**Lesetext**:
Leitartikel „Mit wem es der Westen zu tun hat“ vom 4. Februar 2021 von Floo Weißmann

Innsbruck (OTS) Kremlchef Putin lässt sich durch Appelle und Drohungen des Westens nicht beeindrucken. Der Umgang mit dem repressiven Regime in Moskau bleibt eine frustrierende Gratwanderung.

Von Floo Weißmann
Der Fall Nawalny mag die russische Opposition und den Westen empören. Aber vorerst spricht nichts dafür, dass sich dadurch etwas ändert an der politischen Dynamik in Russland oder am Verhältnis zwischen Ost und West.
Schon bisher war klar, dass die russische Führung um Kremlchef Wladimir Putin sich mit Repression an der Macht hält und dabei auf Appelle und Drohungen des Wes­tens pfeift. Je größer die Unzufriedenheit und der Reformstau im Land, je düsterer die wirtschaftlichen Aussichten, desto unerbittlicher arbeitet der Machtapparat daran, jede innere Störung auszuschalten. Das spitzt sich seit Jahren weiter zu.

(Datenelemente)
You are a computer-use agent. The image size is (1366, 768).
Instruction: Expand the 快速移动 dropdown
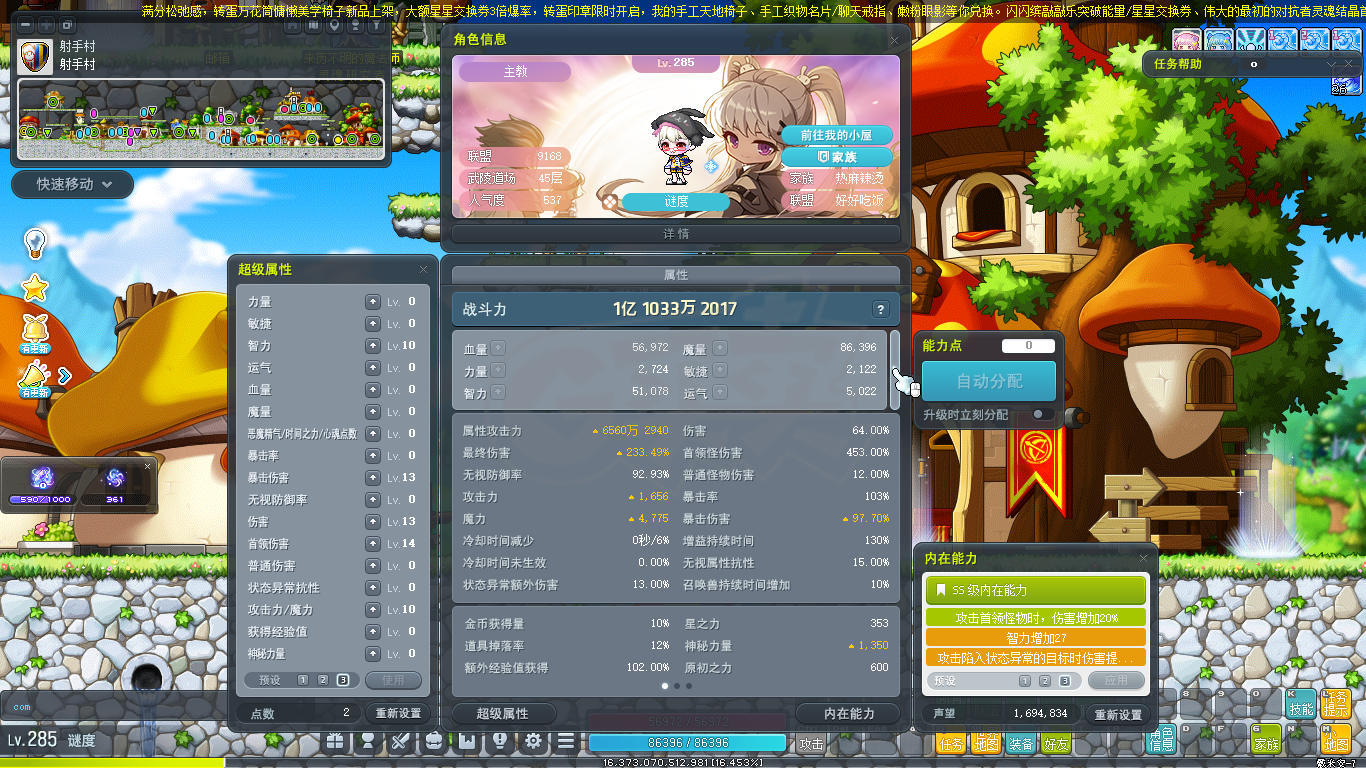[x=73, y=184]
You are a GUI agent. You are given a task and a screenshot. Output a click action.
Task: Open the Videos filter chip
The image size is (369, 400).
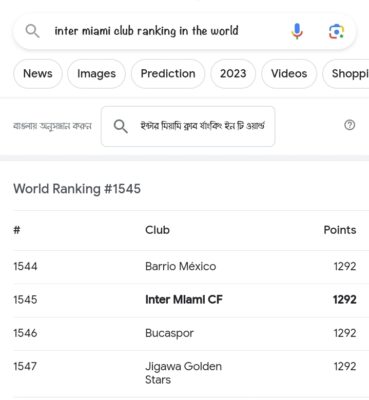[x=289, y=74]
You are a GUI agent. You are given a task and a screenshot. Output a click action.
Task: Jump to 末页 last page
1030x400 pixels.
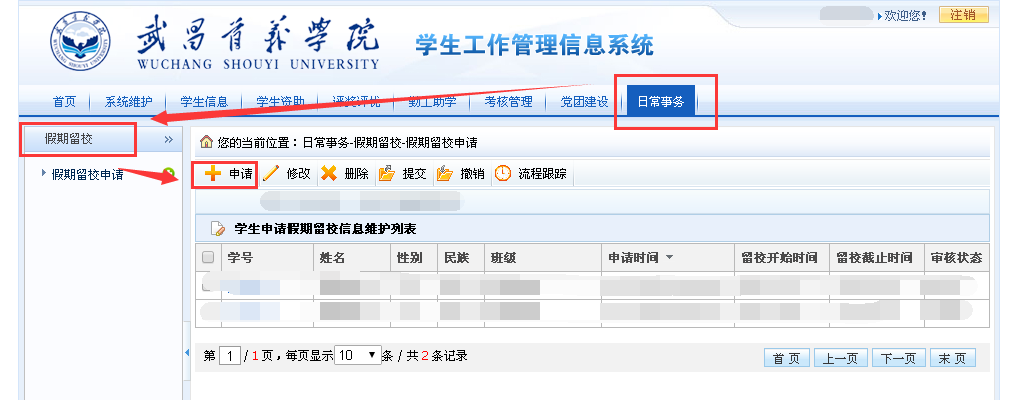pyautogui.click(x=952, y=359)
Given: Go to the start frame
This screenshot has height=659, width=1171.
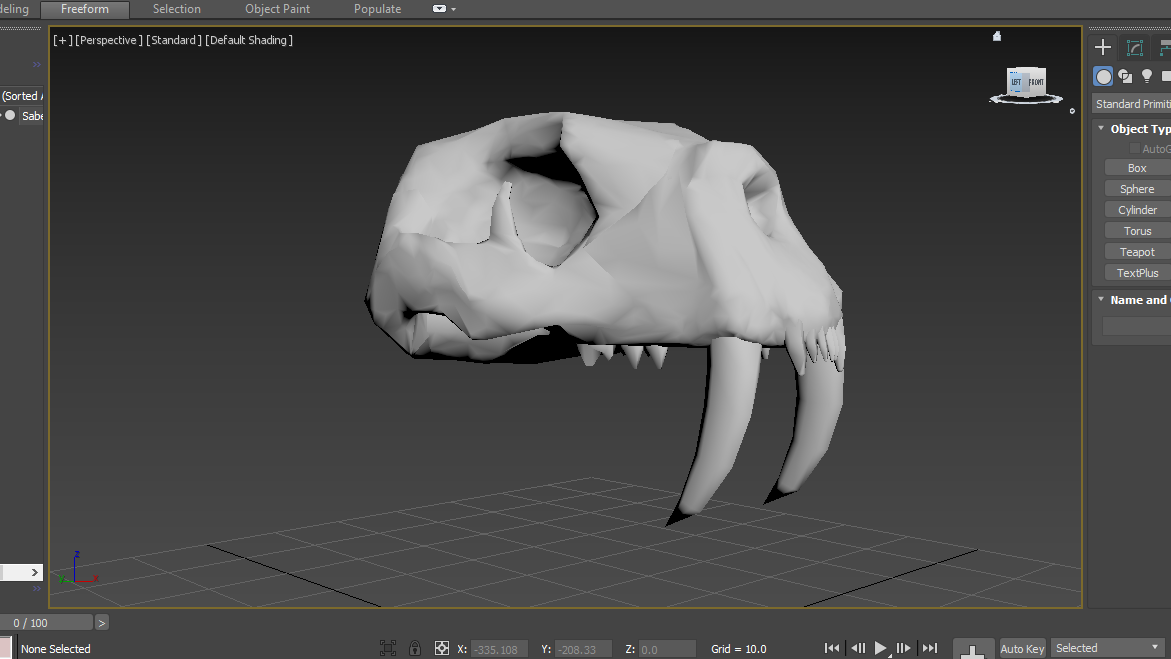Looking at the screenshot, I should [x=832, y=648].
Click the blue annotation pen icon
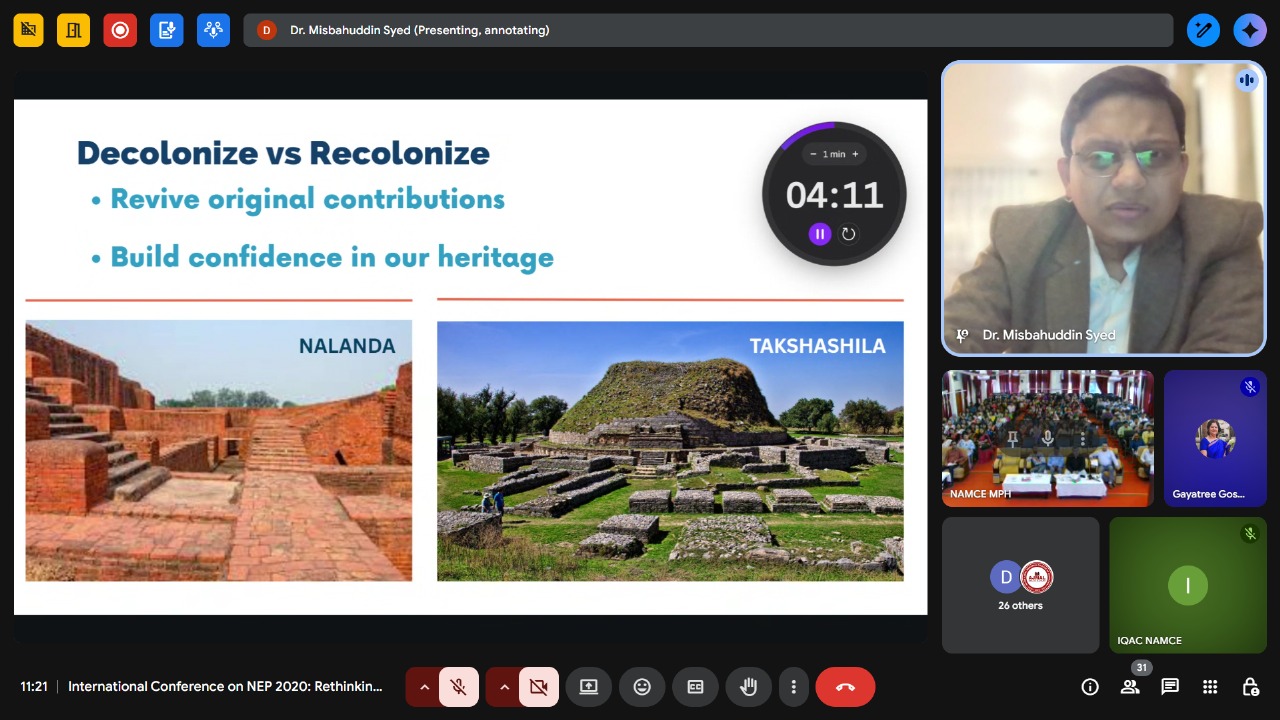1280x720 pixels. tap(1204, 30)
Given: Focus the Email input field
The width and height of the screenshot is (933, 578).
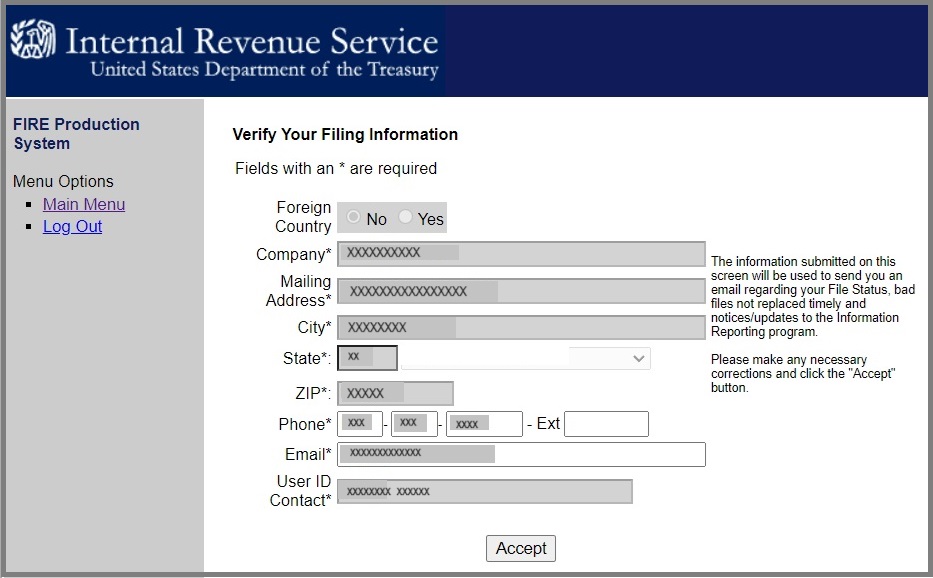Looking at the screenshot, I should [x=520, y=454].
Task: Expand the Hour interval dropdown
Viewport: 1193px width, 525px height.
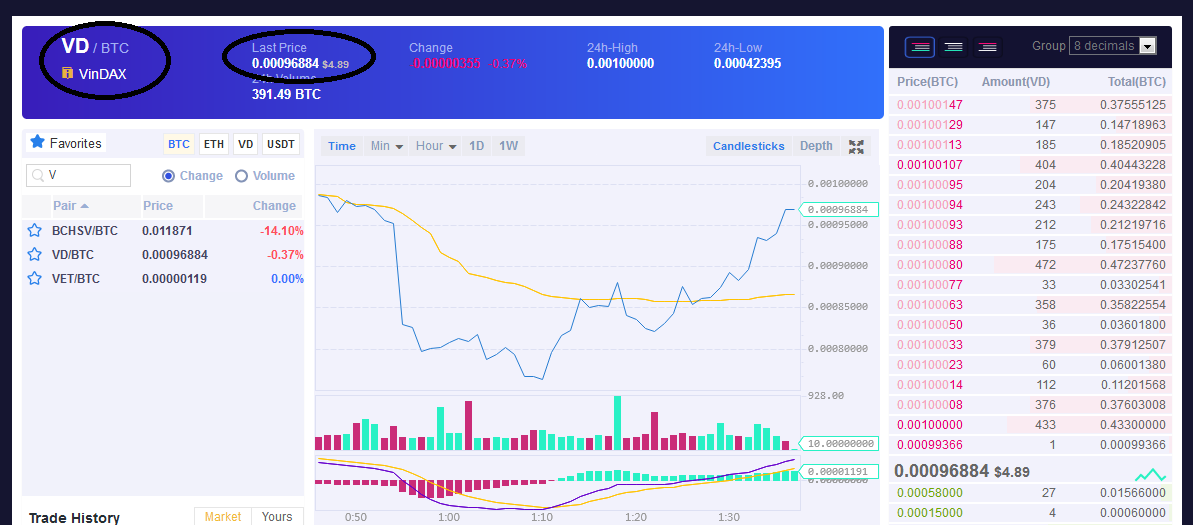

**Deine Aufgabe A**: Wie lässt sich der Leitartikel über Putin und den Westen in zwei Sätzen zusammenfassen?
**Deine Aufgabe B**: Setze den Leitartikel über Putin und den Westen nach seinem letzten Satz fort.

**Antwortfeld A**: Der Fall Nawalny empört zwar die russische Opposition und den Westen, ändert aber vorerst weder etwas an der politischen Dynamik in Russland noch am Verhältnis zwischen Ost und West. Die russische Führung um Putin hält sich mit Repression an der Macht, ignoriert Appelle und Drohungen des Westens und geht umso unerbittlicher gegen jede innere Störung vor, je größer Unzufriedenheit und Reformstau im Land sind.

**Antwortfeld B**:
Im Fall Nawalny kommen Fehleinschätzungen des Machtapparats hinzu. Vieles spricht dafür, dass der Oppositionsführer erst durch den gescheiterten Giftanschlag, die Festnahme bei der Rückkehr ins Land und die fadenscheinigen Vorwürfe zu einem relevanten Störfaktor aufgestiegen ist. Mit der Haftstrafe und dem brutalen Vorgehen gegen Tausende Nawalny-Anhänger hat der Kreml wenige Monate vor der Duma-Wahl die Notbremse gezogen.
Dass der Westen dies anprangert, ist richtig. Aber der Protest muss zu einem guten Teil als Signal nach innen verstanden werden, für welche Werte der Westen steht oder stehen will. Die Führung in Moskau wird sich davon kaum beeindrucken lassen. Ihr Verhältnis zum Westen ist ohnehin ramponiert durch eine ganze Reihe von ungelösten Konflikten, begleitet von westlichen Sanktionen. Aus der Sicht des Kreml gab es durch eine bessere Behandlung von Nawalny nichts zu gewinnen und durch seine Verurteilung wenig zu verlieren.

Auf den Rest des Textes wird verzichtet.